Steering MoE LLMs via Expert (De)Activation
Mixture-of-Experts (MoE) in Large Language Models (LLMs) routes each token through a subset of specialized Feed-Forward Networks (FFN), known as experts. We present SteerMoE, a framework to steer MoE models by detecting and controlling behavior-associated experts. We detect key experts by comparing how often they activate between paired inputs that demonstrate opposite behaviors (e.g., safe vs. unsafe). By selectively activating or deactivating such experts during inference, we control behaviors like faithfulness and safety without fine-tuning. Across 11 benchmarks and 6 LLMs, our steering raises safety by up to +20% and faithfulness by +27%. Alternatively, unsafe steering drops safety by -41% alone, and -100% when combined with existing jailbreak methods, bypassing all safety guardrails. Overall, SteerMoE offers a lightweight, effective, and widely applicable test-time control, while revealing unique vulnerabilities in MoE LLMs. https://github.com/adobe-research/SteerMoE
💡 Research Summary
The paper introduces SteerMoE, a test‑time steering framework for Mixture‑of‑Experts (MoE) large language models (LLMs) that leverages the routing mechanism to control model behavior such as safety and factuality without any weight updates. MoE architectures route each token through a small subset of specialized feed‑forward network (FFN) experts, enabling billions of parameters with only a fraction of compute per token. The authors hypothesize that some experts become behaviorally entangled with traits like “safe”, “unsafe”, “faithful”, or “unfaithful”. To exploit this, they first detect behavior‑linked experts by comparing activation frequencies between paired prompts that exhibit opposite behaviors (e.g., safe vs. unsafe). For each layer ℓ and expert i they compute activation counts A⁽¹⁾{ℓ,i} and A⁽²⁾{ℓ,i} over the two prompt sets, normalize them to rates p⁽¹⁾{ℓ,i} and p⁽²⁾{ℓ,i}, and define a Risk Difference Δ_{ℓ,i}=p⁽¹⁾{ℓ,i}−p⁽²⁾{ℓ,i}. Positive Δ indicates association with the first behavior, negative Δ with the second. Experts are ranked by |Δ|, and the top‑k most positive (or negative) are selected as activation (A⁺) or deactivation (A⁻) sets depending on the desired steering direction.
At inference, the router’s raw logits z are first transformed to log‑softmax scores s = log softmax(z) to obtain a common scale across layers and models. For each expert in A⁺ the score is increased to s_max+ε (ε≈10⁻²), and for each expert in A⁻ the score is decreased to s_min−ε. The modified scores are then passed through a softmax to produce new routing probabilities p_i. Because the adjustments are small and only affect the relative ordering, the top‑k selection still yields a mixture of experts rather than collapsing to a single path, preserving the computational benefits and overall model quality.

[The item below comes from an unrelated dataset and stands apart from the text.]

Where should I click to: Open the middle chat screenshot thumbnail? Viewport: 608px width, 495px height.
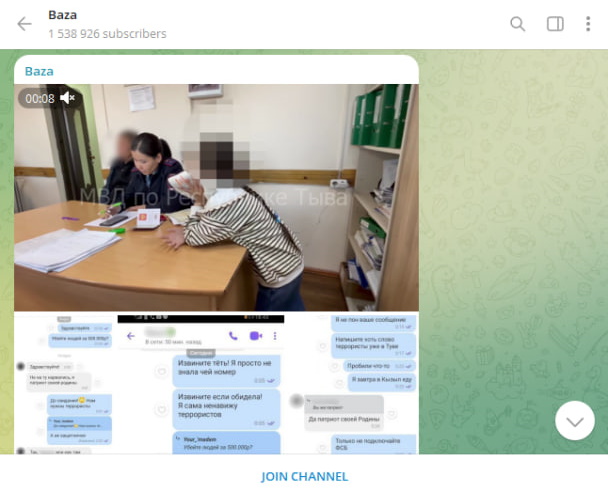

The authors evaluate two major dimensions. First, they steer Retrieval‑Augmented Generation (RAG) models toward higher factuality. By activating experts that are more frequently used when answering document‑grounded questions, they improve performance on FaithEval, Counterfactual, and other factuality benchmarks, achieving up to +27 % accuracy over baselines. Second, they target safety. Using red‑team prompts that elicit unsafe responses, they identify “unsafe” experts; deactivating them raises safe response rates by up to +20 % across multiple safety test suites. Conversely, deliberately activating unsafe experts reduces safety by –41 % and, when combined with existing jailbreak techniques, completely disables safety guardrails (‑100 % safety) on a 120‑billion‑parameter GPT‑OSS model. These results demonstrate that MoE routing encodes not only domain or lexical specialization but also high‑level behavioral signals that can be manipulated.
The paper highlights a novel vulnerability termed “Alignment Faking”: alignment may be concentrated in a subset of experts while alternate routing paths remain unaligned, allowing adversaries to trigger unsafe behavior simply by steering the router. SteerMoE thus provides a lightweight, interpretable control mechanism that can both reinforce alignment (by promoting safe/faithful experts) and expose security gaps (by promoting unsafe experts). The authors discuss broader implications, suggesting future work on multi‑behavior steering, integrating behavioral signals into router training for intrinsic alignment, and extending the methodology to multimodal or non‑textual MoE models.
In summary, SteerMoE reframes the MoE router as a controllable interface, offering a cost‑effective way to modulate LLM behavior at test time, achieving significant gains in safety and factuality while revealing critical security weaknesses inherent to MoE architectures.